▶ RECORDS FOR THE EXERCISE:
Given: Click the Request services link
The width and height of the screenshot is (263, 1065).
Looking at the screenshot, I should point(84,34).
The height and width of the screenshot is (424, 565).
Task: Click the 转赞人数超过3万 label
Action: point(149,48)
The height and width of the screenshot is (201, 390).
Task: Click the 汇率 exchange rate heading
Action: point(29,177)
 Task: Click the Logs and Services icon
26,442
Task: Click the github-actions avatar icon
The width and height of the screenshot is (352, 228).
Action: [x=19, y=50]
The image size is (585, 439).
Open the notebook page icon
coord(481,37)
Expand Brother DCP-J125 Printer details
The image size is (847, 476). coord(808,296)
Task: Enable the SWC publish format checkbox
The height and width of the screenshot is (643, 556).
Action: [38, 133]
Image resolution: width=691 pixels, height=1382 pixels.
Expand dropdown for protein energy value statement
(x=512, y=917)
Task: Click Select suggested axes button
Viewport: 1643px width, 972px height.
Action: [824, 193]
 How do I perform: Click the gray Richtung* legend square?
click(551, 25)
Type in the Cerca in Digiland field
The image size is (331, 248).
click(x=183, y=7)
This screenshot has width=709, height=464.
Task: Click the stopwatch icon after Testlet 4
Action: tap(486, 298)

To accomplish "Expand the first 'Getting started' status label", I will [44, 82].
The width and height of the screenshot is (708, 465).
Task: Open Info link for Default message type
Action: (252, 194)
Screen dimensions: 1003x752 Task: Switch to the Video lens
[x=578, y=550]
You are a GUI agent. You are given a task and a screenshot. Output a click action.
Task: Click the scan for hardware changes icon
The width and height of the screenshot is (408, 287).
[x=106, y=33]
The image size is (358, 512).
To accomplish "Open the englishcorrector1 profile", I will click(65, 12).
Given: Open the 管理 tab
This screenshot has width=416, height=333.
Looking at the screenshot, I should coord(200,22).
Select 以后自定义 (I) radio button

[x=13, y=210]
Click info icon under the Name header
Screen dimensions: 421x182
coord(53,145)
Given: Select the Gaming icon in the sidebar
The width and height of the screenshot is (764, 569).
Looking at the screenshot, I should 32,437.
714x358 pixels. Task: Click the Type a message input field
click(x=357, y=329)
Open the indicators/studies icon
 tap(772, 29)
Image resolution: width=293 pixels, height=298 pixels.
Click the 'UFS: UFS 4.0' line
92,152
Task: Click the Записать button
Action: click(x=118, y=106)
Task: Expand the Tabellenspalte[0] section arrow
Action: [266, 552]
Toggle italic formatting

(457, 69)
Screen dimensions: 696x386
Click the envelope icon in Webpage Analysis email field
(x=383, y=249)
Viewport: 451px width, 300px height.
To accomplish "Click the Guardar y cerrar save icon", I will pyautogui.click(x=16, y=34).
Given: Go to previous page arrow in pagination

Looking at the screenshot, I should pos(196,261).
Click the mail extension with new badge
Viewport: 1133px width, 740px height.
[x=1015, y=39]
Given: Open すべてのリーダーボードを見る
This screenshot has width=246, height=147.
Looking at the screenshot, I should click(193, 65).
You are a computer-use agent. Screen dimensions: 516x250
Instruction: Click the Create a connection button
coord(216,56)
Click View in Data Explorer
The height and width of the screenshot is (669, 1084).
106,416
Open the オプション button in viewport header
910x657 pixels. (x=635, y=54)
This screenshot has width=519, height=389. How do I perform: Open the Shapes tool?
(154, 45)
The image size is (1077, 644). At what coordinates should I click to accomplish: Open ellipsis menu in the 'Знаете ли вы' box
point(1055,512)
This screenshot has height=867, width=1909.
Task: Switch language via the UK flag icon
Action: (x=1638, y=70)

▶ WHAT IS NEEDED:
Exactly as they appear above, transcribe the records in full.

▶ YOUR SOLUTION:
Given: Click the Request services link
The width and height of the screenshot is (263, 1065).
Looking at the screenshot, I should point(84,34).
The height and width of the screenshot is (424, 565).
Task: Click the 转赞人数超过3万 label
Action: point(149,48)
The height and width of the screenshot is (201, 390).
Task: Click the 汇率 exchange rate heading
Action: point(29,177)
 Task: Click the Logs and Services icon
26,442
Task: Click the github-actions avatar icon
The width and height of the screenshot is (352, 228).
Action: [x=19, y=50]
The image size is (585, 439).
Open the notebook page icon
coord(481,37)
Expand Brother DCP-J125 Printer details
The image size is (847, 476). coord(808,296)
Task: Enable the SWC publish format checkbox
The height and width of the screenshot is (643, 556).
Action: [38, 133]
Image resolution: width=691 pixels, height=1382 pixels.
Expand dropdown for protein energy value statement
(x=512, y=917)
Task: Click Select suggested axes button
Viewport: 1643px width, 972px height.
Action: [824, 193]
 How do I perform: Click the gray Richtung* legend square?
click(551, 25)
Type in the Cerca in Digiland field
The image size is (331, 248).
click(x=183, y=7)
This screenshot has width=709, height=464.
Task: Click the stopwatch icon after Testlet 4
Action: tap(486, 298)

To accomplish "Expand the first 'Getting started' status label", I will [44, 82].
The width and height of the screenshot is (708, 465).
Task: Open Info link for Default message type
Action: (252, 194)
Screen dimensions: 1003x752 Task: Switch to the Video lens
[x=578, y=550]
You are a GUI agent. You are given a task and a screenshot. Output a click action.
Task: Click the scan for hardware changes icon
The width and height of the screenshot is (408, 287).
[x=106, y=33]
The image size is (358, 512).
To accomplish "Open the englishcorrector1 profile", I will click(65, 12).
Given: Open the 管理 tab
This screenshot has width=416, height=333.
Looking at the screenshot, I should coord(200,22).
Select 以后自定义 (I) radio button

[x=13, y=210]
Click info icon under the Name header
Screen dimensions: 421x182
coord(53,145)
Given: Select the Gaming icon in the sidebar
The width and height of the screenshot is (764, 569).
Looking at the screenshot, I should 32,437.
714x358 pixels. Task: Click the Type a message input field
click(x=357, y=329)
Open the indicators/studies icon
 tap(772, 29)
Image resolution: width=293 pixels, height=298 pixels.
Click the 'UFS: UFS 4.0' line
92,152
Task: Click the Записать button
Action: click(x=118, y=106)
Task: Expand the Tabellenspalte[0] section arrow
Action: [266, 552]
Toggle italic formatting

(457, 69)
Screen dimensions: 696x386
Click the envelope icon in Webpage Analysis email field
(x=383, y=249)
Viewport: 451px width, 300px height.
To accomplish "Click the Guardar y cerrar save icon", I will pyautogui.click(x=16, y=34).
Given: Go to previous page arrow in pagination

Looking at the screenshot, I should pos(196,261).
Click the mail extension with new badge
Viewport: 1133px width, 740px height.
[x=1015, y=39]
Given: Open すべてのリーダーボードを見る
This screenshot has width=246, height=147.
Looking at the screenshot, I should click(193, 65).
You are a computer-use agent. Screen dimensions: 516x250
Instruction: Click the Create a connection button
coord(216,56)
Click View in Data Explorer
The height and width of the screenshot is (669, 1084).
106,416
Open the オプション button in viewport header
910x657 pixels. (x=635, y=54)
This screenshot has width=519, height=389. How do I perform: Open the Shapes tool?
(154, 45)
The image size is (1077, 644). At what coordinates should I click to accomplish: Open ellipsis menu in the 'Знаете ли вы' box
point(1055,512)
This screenshot has height=867, width=1909.
Task: Switch language via the UK flag icon
Action: (x=1638, y=70)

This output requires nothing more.